• **Your goal**
Within the entries that follow, show each line where the word "handle" occurs.

• **Exercise data**

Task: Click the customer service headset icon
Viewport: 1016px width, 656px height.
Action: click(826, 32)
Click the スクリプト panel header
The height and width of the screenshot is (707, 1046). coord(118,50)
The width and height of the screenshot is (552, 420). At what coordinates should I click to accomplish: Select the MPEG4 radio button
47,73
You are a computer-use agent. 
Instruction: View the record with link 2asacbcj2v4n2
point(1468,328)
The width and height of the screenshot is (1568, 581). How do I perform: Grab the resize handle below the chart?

--

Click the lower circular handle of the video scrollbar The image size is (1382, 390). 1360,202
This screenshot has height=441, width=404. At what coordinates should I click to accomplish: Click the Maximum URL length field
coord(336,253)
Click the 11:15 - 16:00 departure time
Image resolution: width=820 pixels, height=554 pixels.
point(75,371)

• **Answer area**
The width and height of the screenshot is (1568, 581). How do I perform: Grab the resize handle below the chart?
Click the lower circular handle of the video scrollbar The image size is (1382, 390). 1360,202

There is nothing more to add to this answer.